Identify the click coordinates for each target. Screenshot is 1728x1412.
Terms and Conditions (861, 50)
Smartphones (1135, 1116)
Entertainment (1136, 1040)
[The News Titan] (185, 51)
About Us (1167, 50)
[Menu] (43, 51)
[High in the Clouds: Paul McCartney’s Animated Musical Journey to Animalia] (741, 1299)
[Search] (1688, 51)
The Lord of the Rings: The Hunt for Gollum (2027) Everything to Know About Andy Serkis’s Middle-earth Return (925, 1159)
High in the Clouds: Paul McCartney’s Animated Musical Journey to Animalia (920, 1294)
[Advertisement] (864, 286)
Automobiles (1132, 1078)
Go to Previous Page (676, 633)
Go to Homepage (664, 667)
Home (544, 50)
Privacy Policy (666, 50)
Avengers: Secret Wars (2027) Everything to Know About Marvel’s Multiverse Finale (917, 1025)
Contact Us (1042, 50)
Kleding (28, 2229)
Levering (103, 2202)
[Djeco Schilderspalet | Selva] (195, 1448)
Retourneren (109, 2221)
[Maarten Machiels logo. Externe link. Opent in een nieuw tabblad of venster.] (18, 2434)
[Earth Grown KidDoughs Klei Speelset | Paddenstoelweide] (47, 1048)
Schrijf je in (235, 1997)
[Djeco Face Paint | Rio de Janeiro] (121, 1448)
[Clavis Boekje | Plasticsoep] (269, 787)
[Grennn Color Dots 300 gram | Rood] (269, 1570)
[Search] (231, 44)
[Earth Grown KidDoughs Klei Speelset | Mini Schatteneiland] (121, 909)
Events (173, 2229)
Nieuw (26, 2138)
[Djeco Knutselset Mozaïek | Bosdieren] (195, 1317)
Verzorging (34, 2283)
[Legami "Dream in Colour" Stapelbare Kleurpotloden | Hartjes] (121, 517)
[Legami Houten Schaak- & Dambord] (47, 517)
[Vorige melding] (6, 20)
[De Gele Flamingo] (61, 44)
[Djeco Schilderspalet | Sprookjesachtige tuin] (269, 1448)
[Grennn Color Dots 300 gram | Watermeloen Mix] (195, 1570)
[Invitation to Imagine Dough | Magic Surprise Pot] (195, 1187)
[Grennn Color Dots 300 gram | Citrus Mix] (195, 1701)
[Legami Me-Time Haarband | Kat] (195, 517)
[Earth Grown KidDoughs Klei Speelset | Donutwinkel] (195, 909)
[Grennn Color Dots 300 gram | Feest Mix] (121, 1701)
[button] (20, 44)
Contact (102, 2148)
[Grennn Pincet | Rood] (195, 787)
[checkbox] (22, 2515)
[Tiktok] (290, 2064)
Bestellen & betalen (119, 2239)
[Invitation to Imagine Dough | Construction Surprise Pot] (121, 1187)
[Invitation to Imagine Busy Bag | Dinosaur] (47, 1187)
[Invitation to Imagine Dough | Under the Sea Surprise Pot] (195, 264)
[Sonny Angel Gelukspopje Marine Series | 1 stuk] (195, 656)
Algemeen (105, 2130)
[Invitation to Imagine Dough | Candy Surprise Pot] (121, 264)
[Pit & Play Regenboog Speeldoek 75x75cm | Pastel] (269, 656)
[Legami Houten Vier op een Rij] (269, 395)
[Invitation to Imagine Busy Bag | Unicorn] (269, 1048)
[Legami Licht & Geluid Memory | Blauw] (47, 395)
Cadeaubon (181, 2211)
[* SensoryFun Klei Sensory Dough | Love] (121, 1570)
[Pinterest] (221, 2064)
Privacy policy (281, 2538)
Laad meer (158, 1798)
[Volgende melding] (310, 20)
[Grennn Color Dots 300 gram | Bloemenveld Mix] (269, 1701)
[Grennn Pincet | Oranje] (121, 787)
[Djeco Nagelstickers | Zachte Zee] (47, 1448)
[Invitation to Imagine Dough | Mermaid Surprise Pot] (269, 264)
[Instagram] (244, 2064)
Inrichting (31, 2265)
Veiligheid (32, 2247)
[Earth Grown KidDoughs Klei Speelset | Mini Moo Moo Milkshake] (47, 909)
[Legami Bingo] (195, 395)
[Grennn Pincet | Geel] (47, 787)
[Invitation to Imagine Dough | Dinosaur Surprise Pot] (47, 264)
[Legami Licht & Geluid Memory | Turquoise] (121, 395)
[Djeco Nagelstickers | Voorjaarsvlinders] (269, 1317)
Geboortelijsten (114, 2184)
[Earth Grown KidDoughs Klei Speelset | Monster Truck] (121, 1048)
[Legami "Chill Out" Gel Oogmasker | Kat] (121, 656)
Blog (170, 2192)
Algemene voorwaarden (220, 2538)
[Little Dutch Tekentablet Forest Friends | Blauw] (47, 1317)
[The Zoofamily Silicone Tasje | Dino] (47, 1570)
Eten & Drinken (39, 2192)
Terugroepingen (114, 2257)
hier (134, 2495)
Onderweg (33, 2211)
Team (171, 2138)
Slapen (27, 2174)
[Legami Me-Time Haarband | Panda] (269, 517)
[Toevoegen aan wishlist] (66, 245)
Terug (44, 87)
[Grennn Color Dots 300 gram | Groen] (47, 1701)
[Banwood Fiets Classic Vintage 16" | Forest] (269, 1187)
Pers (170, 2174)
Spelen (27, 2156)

• PROBLEM TO SOLVE: Lines in the data that include the word "Licht" should all be copied.

• RESPONSE:
[Legami Licht & Geluid Memory | Blauw] (47, 395)
[Legami Licht & Geluid Memory | Turquoise] (121, 395)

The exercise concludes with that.